**KUTIPAN TERPILIH**
Gelombang demonstrasi di Iran yang dipicu oleh krisis ekonomi. Foto: FARS
Protes Meluas, Mahasiswa dan Pedagang Tuntut Kejatuhan Pemerintah Iran
Fajar Nugraha • 31 December 2025 09:01
Teheran: Gelombang demonstrasi di Iran yang dipicu oleh krisis ekonomi kini meluas menjadi tuntutan kebebasan politik. Mahasiswa di berbagai kota, bergabung dalam aksi protes pada Selasa, 30 Desember, dengan meneriakkan slogan anti-pemerintah seperti "Mahasiswa, jadilah suara rakyatmu" dan "Mati untuk Republik Islam".
Awalnya, protes pecah pada hari Minggu di pusat kota Teheran, akibat anjloknya nilai tukar mata uang Rial ke rekor terendah. Namun, cakupan aksi kini bergeser menuntut "kebebasan dan kesetaraan" serta berakhirnya kekuasaan rezim saat ini.

**DATA YANG DIBERIKAN**
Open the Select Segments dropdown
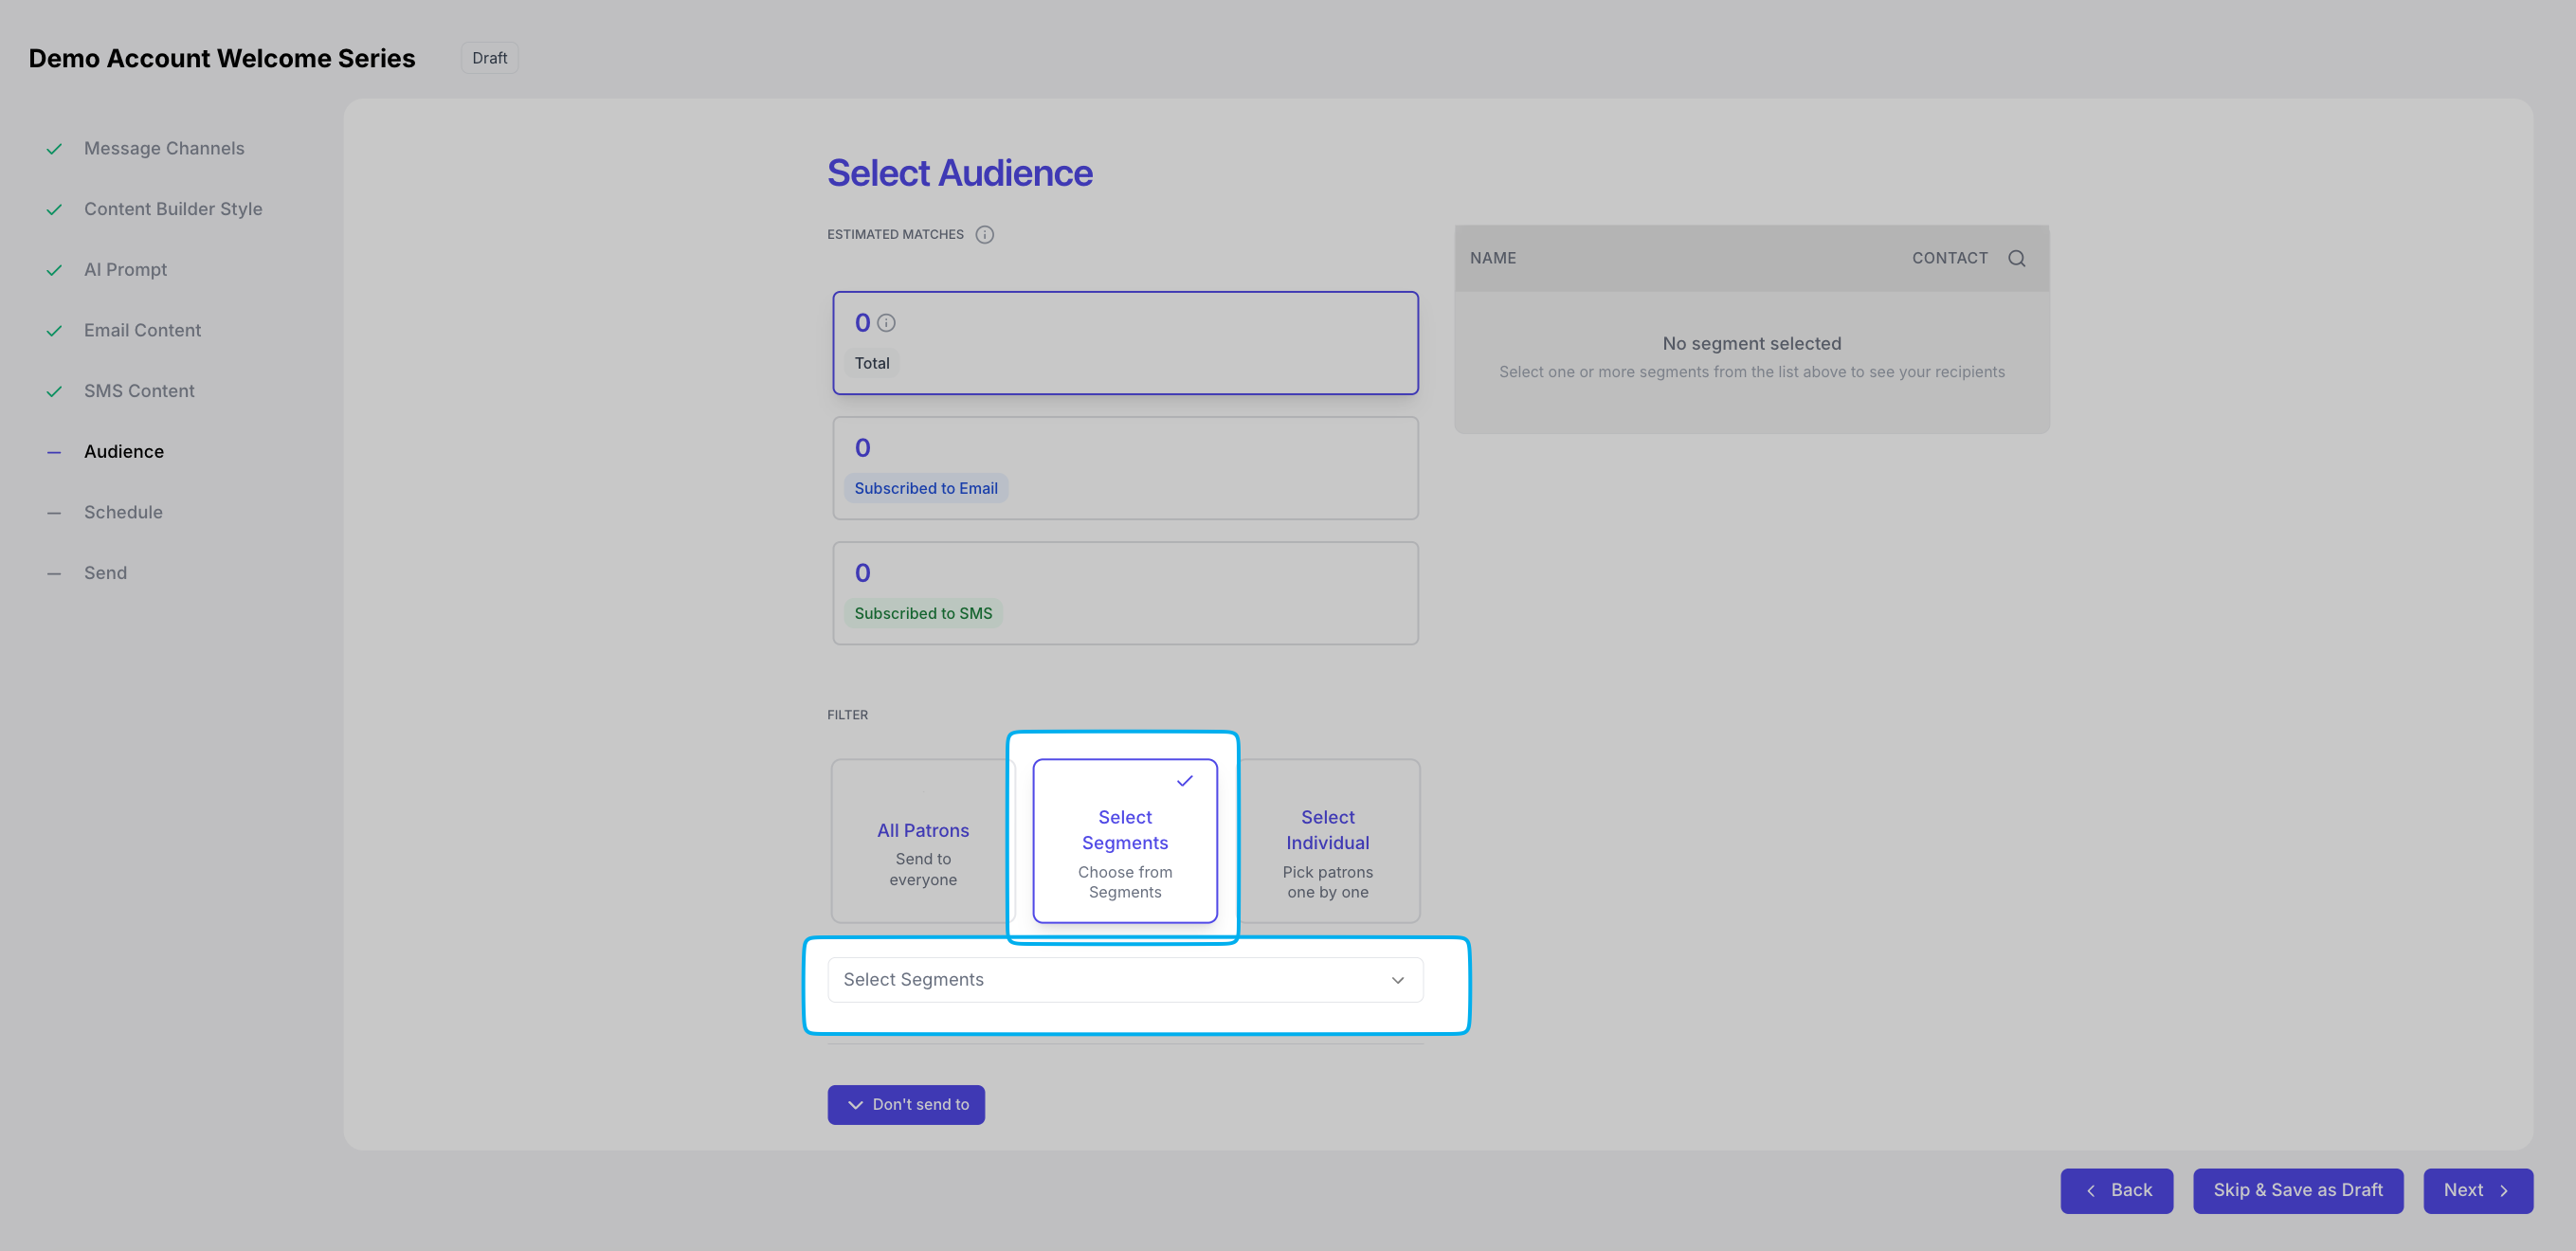The width and height of the screenshot is (2576, 1251). click(1110, 979)
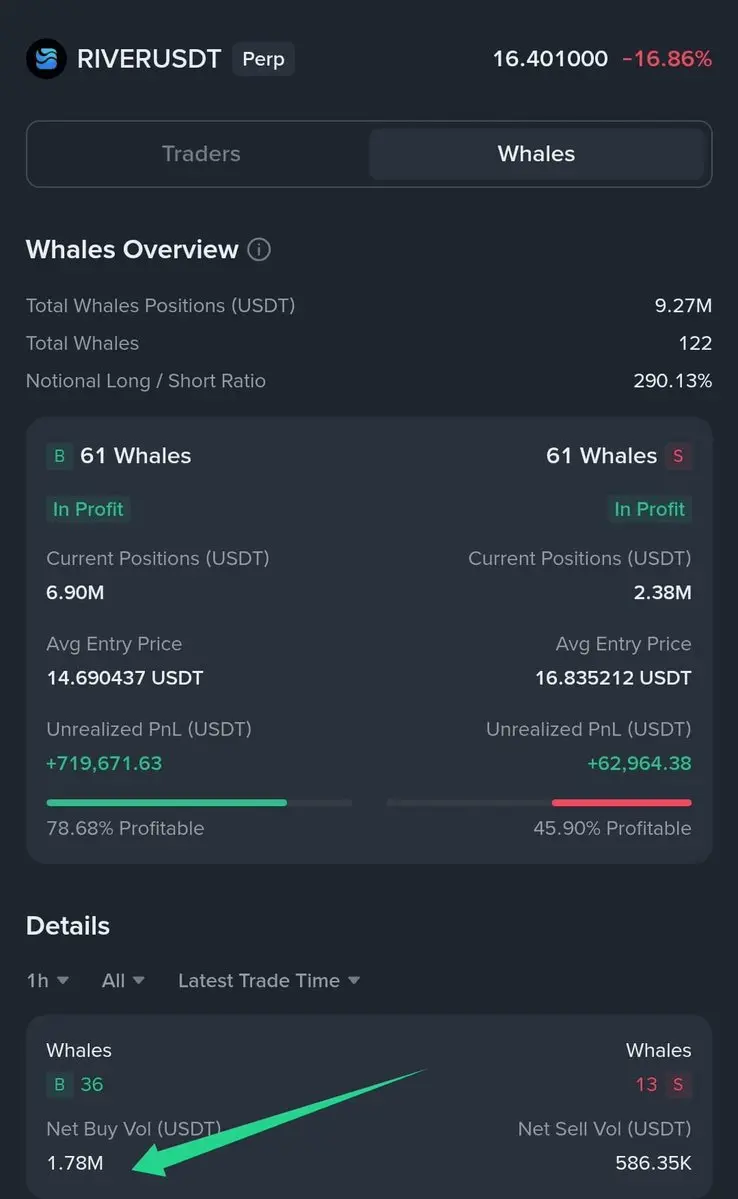Click the Whales Overview info icon
This screenshot has height=1199, width=738.
259,250
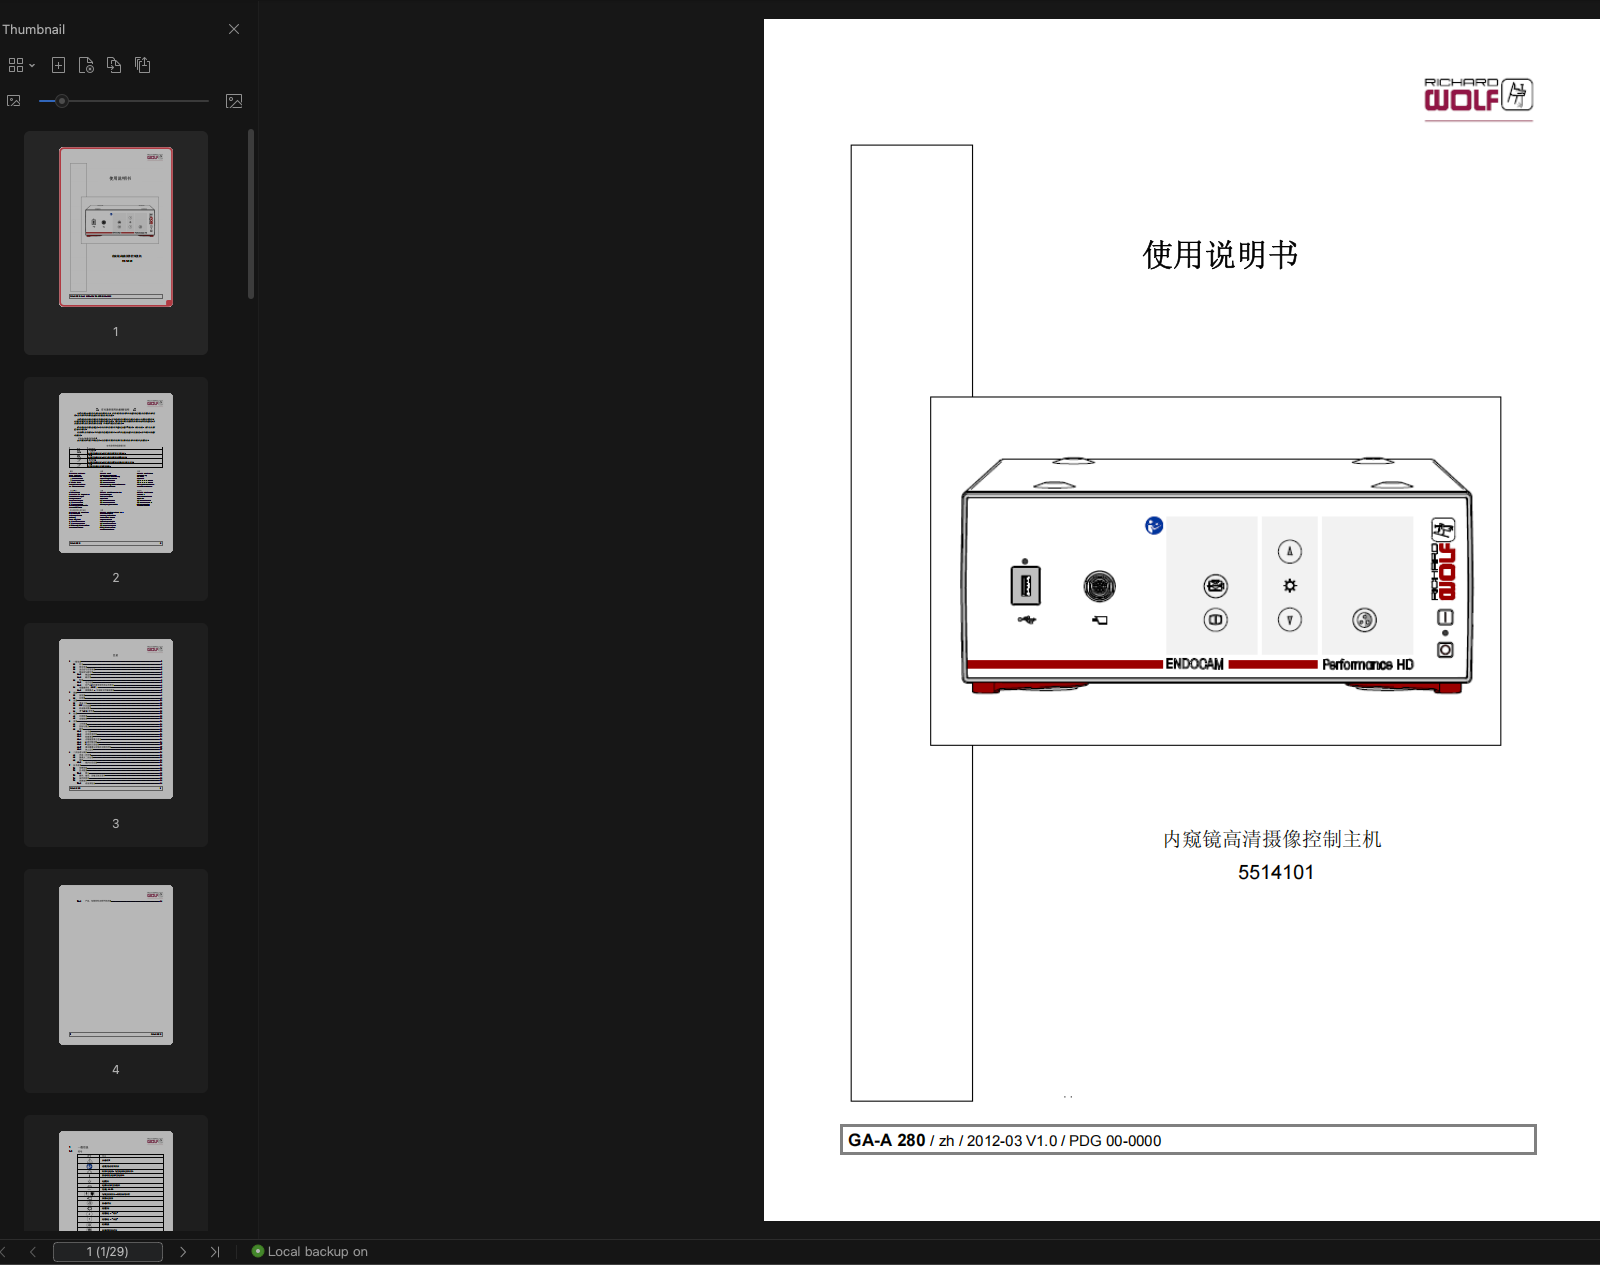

**PERMINTAAN**
Sunting kutipan terpilih mulai dari "Awalnya, protes pecah" terus ke bawah sampai "rezim saat ini.", lalu ganti "Minggu" dengan "Senin".

**HASIL TUGAS**
Awalnya, protes pecah pada hari Senin di pusat kota Teheran, akibat anjloknya nilai tukar mata uang Rial ke rekor terendah. Namun, cakupan aksi kini bergeser menuntut "kebebasan dan kesetaraan" serta berakhirnya kekuasaan rezim saat ini.